Economic output in Germany — the powerhouse of Europe — shrank during this year's second quarter by 10.1% compared with the same period last year. That double-digit downturn is the steepest since that country's Federal Statistical Office began tracking quarterly economic data a half-century ago.
"It's an astounding figure — minus 10.1%," writes Henrik Böhme, an economic analyst for German state broadcaster DW. "Never before in Germany's postwar history has the country's economy slumped as sharply as in the second quarter of 2020."
The historic slump, which surpasses a 9% contraction forecast by economists polled by Reuters, occurred during a pandemic in which more than 200,000 Germans — a little over 0.2% of the nation's 84 million inhabitants — have been confirmed infected by the coronavirus, according to Johns Hopkins University's pandemic tracking website.
"The [10.1%] figure isn't surprising," Böhme adds, "particularly at a time when the factories stopped producing, container ships stopped loading, services couldn't be provided, trade fairs no longer took place and restaurants had to stay closed."
The decline in Germany's output last quarter, if calculated on an annual basis, would amount to 34.7%. That's a steeper drop than the annualized 32.9% plunge in the U.S. economy during the second quarter of 2020, the sharpest downturn ever recorded for American output. With more than 4.4 million known cases, the U.S. coronavirus infection rate of about 1.3% is more than six times what Germany's is.
Despite the economic contraction, Germany has not suffered a large loss of jobs. Unemployment for June stood at 4.5%, according the Federal Statistical Office, while the number of people employed fell by 1.4% compared with this year's first quarter.

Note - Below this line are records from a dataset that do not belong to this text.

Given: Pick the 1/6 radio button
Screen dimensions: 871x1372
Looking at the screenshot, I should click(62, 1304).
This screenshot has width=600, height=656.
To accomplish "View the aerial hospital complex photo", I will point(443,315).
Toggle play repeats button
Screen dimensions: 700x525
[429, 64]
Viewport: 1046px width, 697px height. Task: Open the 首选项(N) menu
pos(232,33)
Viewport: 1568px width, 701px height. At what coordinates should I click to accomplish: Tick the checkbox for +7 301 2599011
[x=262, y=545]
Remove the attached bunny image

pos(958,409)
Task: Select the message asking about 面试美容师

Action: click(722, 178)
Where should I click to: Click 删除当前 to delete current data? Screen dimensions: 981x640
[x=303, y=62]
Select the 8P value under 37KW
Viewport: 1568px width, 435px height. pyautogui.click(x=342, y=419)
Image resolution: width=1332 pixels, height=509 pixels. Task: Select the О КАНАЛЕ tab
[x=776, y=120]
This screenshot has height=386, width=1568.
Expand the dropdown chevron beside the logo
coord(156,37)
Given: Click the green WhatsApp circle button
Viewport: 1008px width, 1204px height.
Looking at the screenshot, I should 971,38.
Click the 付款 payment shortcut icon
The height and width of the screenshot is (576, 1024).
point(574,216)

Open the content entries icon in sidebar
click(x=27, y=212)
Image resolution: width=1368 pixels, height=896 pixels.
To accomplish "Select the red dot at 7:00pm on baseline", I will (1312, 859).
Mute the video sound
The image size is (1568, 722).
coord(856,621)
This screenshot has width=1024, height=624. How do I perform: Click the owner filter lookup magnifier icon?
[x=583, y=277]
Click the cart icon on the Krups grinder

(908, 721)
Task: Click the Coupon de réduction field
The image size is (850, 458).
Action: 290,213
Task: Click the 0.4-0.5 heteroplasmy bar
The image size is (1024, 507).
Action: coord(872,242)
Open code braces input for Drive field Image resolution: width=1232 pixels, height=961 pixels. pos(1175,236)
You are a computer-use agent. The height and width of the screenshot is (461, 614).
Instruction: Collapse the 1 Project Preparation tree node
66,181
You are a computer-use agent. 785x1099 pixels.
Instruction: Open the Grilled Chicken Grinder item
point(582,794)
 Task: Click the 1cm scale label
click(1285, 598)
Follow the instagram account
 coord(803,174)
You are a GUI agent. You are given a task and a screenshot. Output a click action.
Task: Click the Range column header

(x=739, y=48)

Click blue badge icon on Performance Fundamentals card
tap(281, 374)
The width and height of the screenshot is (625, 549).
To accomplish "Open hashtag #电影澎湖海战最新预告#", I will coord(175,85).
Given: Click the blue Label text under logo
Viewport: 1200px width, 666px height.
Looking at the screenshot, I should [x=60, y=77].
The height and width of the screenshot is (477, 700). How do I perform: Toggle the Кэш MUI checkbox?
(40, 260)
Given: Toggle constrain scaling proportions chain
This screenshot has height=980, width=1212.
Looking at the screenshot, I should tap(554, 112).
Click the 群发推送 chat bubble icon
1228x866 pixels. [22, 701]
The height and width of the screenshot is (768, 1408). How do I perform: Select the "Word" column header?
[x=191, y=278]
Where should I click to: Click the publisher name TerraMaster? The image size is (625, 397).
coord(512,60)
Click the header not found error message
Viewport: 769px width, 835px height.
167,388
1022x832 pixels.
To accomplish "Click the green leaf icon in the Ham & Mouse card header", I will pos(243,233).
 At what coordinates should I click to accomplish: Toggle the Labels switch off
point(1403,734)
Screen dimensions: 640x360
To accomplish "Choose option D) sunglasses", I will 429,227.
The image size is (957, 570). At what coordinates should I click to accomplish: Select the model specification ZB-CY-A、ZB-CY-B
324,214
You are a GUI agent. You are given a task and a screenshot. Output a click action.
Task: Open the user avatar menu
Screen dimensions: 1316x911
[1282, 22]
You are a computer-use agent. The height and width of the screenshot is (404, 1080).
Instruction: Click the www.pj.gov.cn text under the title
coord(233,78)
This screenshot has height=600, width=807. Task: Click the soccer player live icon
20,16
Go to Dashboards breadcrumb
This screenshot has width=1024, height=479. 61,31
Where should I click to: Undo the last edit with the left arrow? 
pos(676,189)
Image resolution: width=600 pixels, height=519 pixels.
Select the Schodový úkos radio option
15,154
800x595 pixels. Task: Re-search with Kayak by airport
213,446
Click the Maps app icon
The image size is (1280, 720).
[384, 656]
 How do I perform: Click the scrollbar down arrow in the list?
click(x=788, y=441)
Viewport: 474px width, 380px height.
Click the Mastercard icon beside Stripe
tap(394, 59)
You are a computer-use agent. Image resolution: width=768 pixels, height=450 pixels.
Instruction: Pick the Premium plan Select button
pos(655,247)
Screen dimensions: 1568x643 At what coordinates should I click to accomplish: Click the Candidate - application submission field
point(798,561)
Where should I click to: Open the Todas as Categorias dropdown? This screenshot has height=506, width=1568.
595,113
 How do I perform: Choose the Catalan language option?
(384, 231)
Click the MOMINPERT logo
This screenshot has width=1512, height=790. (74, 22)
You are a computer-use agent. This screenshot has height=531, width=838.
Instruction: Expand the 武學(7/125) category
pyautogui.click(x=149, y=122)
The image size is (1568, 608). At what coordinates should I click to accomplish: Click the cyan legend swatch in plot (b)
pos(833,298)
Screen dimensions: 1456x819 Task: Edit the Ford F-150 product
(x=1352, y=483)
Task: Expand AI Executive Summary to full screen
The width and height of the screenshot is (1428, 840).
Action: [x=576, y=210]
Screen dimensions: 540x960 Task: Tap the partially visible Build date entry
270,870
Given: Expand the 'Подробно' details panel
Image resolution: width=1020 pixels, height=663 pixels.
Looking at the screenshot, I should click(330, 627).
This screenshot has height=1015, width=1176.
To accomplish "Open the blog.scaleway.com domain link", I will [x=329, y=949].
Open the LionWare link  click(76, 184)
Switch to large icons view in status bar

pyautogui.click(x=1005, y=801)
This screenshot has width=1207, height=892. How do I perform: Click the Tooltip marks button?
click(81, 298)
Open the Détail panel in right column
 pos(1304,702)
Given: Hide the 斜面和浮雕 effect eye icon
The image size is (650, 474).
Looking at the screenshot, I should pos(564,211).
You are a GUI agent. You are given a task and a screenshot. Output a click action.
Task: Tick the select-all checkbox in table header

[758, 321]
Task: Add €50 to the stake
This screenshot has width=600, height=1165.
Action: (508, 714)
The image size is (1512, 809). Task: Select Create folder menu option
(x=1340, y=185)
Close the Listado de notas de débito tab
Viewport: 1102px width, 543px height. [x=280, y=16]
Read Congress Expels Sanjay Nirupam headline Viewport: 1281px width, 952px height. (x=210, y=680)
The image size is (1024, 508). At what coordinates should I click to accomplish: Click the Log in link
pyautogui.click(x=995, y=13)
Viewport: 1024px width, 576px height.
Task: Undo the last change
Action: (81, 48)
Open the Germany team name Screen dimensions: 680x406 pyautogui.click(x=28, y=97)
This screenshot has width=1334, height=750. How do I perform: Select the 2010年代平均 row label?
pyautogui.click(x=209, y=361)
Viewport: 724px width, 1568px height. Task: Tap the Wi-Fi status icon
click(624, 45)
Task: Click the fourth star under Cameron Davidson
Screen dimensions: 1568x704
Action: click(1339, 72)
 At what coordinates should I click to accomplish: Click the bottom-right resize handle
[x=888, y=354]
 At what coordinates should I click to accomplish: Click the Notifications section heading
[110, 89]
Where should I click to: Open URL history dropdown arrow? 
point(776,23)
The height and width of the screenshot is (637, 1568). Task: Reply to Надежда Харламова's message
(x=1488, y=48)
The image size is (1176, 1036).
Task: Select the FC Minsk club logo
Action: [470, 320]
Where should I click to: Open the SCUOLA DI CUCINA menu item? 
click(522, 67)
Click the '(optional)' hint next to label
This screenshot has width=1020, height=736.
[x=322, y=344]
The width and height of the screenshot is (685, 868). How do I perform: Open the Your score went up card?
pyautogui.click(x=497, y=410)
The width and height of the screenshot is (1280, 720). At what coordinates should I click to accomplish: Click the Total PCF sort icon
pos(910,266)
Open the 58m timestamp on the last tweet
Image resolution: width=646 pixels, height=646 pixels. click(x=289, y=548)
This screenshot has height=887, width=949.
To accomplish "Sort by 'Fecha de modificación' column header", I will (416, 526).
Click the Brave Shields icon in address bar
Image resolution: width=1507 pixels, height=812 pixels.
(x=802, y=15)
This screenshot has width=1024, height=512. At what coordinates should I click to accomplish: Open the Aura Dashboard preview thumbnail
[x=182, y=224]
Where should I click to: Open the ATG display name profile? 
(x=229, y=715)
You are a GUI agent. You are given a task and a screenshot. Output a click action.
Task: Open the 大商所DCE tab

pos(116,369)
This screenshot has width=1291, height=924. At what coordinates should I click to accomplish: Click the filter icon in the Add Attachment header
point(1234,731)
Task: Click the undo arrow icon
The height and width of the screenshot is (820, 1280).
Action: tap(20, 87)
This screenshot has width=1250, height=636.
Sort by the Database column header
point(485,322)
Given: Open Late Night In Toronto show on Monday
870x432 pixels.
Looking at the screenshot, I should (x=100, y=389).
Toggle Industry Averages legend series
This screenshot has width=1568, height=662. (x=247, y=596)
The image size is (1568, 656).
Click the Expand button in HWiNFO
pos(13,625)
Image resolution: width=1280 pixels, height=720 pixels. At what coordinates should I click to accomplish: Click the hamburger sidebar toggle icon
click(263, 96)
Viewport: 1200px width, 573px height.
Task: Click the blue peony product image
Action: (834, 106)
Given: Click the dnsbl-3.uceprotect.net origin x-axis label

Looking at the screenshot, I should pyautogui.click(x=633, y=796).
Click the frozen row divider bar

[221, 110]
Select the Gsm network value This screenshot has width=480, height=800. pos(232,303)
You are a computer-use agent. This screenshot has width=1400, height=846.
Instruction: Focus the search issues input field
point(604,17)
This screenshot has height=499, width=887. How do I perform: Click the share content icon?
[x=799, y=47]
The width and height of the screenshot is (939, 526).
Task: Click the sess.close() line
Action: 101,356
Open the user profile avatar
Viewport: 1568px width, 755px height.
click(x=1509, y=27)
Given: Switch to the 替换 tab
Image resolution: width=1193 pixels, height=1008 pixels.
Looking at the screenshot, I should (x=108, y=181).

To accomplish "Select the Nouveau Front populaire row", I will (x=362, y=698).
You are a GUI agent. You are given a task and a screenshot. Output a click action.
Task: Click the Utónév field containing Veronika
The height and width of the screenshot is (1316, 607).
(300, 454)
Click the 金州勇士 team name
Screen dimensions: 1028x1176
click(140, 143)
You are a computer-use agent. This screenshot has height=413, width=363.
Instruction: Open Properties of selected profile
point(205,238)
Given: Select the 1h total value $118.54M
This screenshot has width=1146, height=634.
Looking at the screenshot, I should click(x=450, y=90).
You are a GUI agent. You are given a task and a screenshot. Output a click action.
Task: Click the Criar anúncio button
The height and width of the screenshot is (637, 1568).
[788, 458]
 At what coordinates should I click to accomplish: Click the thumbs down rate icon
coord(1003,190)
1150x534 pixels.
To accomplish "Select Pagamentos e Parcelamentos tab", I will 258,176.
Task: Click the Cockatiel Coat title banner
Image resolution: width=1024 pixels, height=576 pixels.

German firms surveyed this month by the Ifo Institute in Munich showed increasing optimism about economic recovery. That was reflected in a rise in the Ifo Business Climate Index from 86.3 points in June to 90.5 points in July.
Still, Germany's prospects remain closely tied to the pandemic's impact elsewhere.
"The extremely export-oriented German economy is likely to suffer all the more," analyst Böhme notes, "as important markets like the United States, as well as countries like Brazil and India, are not really getting the pandemic under control."